The grounds contained in the petition of appeal are that the ingredients of the offence were not proved; that there was lack of positive identification and that the court relied on hearsay evidence.

The State counsel Mr. Okeyo conceded to the appeal. He submitted that the language used in court by the witnesses was not recorded. He prayed for an order of retrial arguing that the prosecution had sound evidence in this case. In the same breath the State Counsel recognized the delay in the trial of the case.

We have perused the court record. When the plea was taken the language used was not recorded. Nine prosecution witnesses testified in this case. The court did not record the language used by the witnesses. Article 49 (1) of the Constitution requires that an accused person be informed of the charge in a language that he understands.  The proceedings shall be conducted in the language of the court with an interpreter available to translate the proceedings in the language the accused understands.

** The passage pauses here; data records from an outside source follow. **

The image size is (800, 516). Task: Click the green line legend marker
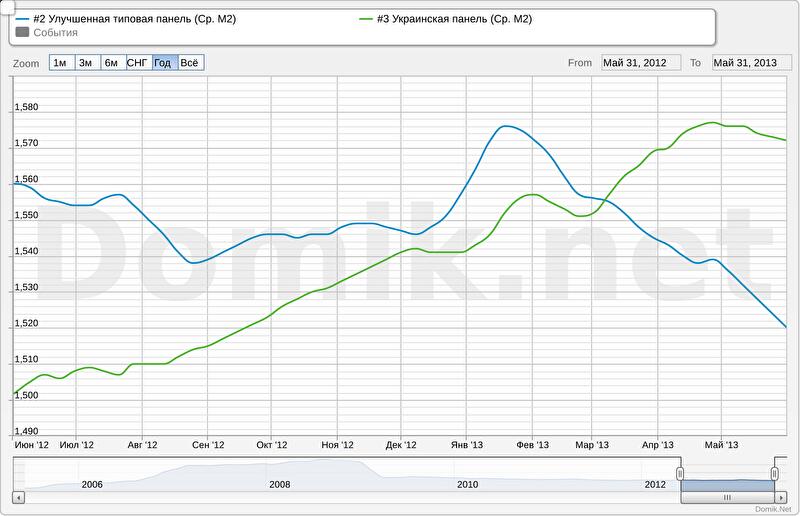tap(367, 19)
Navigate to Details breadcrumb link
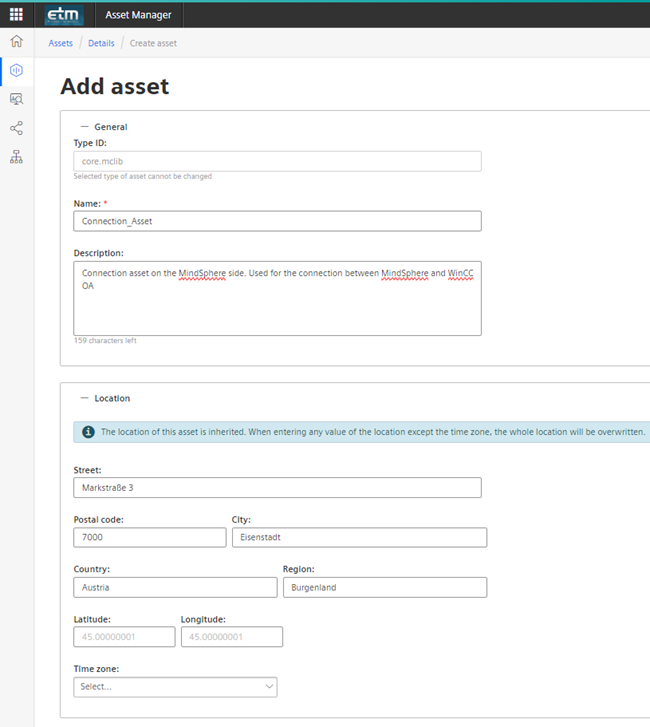The image size is (650, 727). click(101, 43)
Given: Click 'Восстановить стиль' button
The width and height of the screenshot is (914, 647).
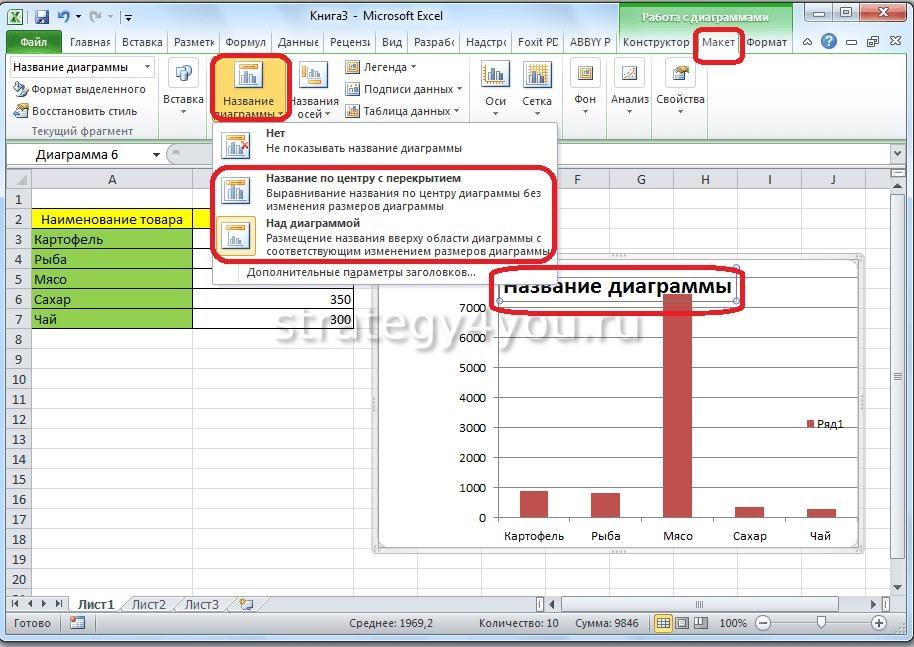Looking at the screenshot, I should pyautogui.click(x=76, y=111).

The trial magistrate failed to do this important duty of inquiring from the accused persons the language they understood. The charge must have been read in a certain language but it is not known which one. The witnesses testified in languages not recorded by the court. In that case, it is not possible to tell whether the accused persons understood the charge and the proceedings. It is the constitutional right of the accused to understand the proceedings. In this case, we find that the magistrate erred in law by failing to record the language used in court. The convictions and sentences founded on the illegality relating to language cannot stand. We hereby set aside the conviction and sentence.

On the issue of retrial, we have perused the evidence on record. The evidence is sound and supports the charge. However, the Appellant was charged on the 16th December 2004 and convicted on 17/02/2006 which was about one year. This appeal was filed out of time with leave on 17/07/2006. The appeal was heard by us on 29/6/2011 and judgment herein scheduled for 6/10/2011. the total period for the trial and the appeal translates into seven (7) years. It is really a long period of incarceration. It is our considered opinion that an order for retrial will not serve the interests of justice. The State Counsel did not tell us whether the witnesses would be available. We believe that if the retrial is ordered, the prosecution has a challenge of tracing the witnesses who testified about seven (7) years ago. Some of them may not be alive today.

For these reasons, we decline to order trial. The Appellant has spent a long time in custody which is equivalent to a seven year imprisonment sentence.

The Appellant is hereby set at liberty unless otherwise lawfully held.

D. A. ONYANCHAF. N. MUCHEMI

JUDGEJUDGE

Judgment dated and delivered on the 9th  day of  November  2011 in the presence of the Appellant and the state counsel Mr. Okeyo.